Enviada em 26/03/2020

Degradação Funcional

Linchamentos, assassinatos brutais e agressividade gratuita. A forma como acontecimentos violentos são tratados por muitos canais da mídia brasileira, sejam em programas televisivos ou noticiamento via internet, não só geram consequências negativas na população; mas também são um obstáculo para a formação de pensamento crítico e reflexivo pelo brasileiro.

O choque, como estratégia de cultivo de público, gera sentimentos que vão desde medo e aversão, até contentamento. Este último pode aparecer em casos como o de violência contra criminosos, muitas vezes interpretados como forma de justiça.
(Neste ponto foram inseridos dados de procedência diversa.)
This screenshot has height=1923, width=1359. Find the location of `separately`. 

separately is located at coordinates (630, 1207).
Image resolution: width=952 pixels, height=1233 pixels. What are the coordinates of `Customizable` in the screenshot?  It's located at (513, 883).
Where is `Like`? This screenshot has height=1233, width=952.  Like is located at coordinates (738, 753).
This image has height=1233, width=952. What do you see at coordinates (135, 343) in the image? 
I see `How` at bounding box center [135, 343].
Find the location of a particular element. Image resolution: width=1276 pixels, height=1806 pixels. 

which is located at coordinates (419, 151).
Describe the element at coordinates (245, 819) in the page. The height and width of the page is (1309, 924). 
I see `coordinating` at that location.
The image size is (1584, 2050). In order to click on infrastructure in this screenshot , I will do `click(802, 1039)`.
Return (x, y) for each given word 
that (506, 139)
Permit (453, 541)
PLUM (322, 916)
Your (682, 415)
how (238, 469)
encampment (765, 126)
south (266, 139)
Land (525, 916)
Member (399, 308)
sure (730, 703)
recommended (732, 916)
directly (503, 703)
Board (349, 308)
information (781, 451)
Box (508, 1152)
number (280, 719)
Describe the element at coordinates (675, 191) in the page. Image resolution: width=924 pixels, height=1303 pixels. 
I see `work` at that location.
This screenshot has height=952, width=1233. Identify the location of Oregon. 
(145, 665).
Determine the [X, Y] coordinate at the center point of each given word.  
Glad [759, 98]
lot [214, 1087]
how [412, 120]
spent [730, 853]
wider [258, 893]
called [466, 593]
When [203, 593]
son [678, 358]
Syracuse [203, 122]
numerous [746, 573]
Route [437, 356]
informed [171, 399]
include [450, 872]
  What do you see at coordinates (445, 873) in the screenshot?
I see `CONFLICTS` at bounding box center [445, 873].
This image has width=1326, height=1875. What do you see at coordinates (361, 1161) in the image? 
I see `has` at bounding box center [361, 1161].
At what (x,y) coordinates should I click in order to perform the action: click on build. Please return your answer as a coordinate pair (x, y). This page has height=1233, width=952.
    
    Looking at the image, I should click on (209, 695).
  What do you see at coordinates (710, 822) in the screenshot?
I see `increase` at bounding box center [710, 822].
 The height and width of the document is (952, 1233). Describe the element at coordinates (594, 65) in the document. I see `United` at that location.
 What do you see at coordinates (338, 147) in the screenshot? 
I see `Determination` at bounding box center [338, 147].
O problema é que, o acontecimento apresentado apenas com o intuito de afetação, sem desenvolvimento de discussão, faz com que esses sentimentos construam ideias irracionais, que muitas vezes serão mantidas como verdades absolutas.

Não existe consenso no meio científico acerca da geração de mais violência, a partir da atual forma em que esta é difundida no meio midiático. Porém, com a constante exposição a casos de extrema agressividade, sem um fundo de reflexão, a população fica suscetível a uma banalização da violência, tornando esta o exemplo e a verdade do modo como as situações são dirigidas no país.

Tendo estas consequências em vista, cabe adentrar os assuntos de reflexão da Filosofia da Moral, e questionar se existe uma degradação funcional da mídia brasileira. Não seriam maiores os benefícios de a grande mídia se ater à objetividade do Jornalismo e ao desenvolvimento racional de discussão dentro de um acontecimento violento fora do comum?

Deve ser incentivado o debate e a visão de todo o contexto, para que a sociedade possa aprender a criar ideias embasadas em fatos e pontos de vistas diversos. Não é o medo irracional gerado por notícias chocantes que vai fazer a população entender que existe uma conjuntura econômica e social suscetível à violência, e que esta pode ser mudada.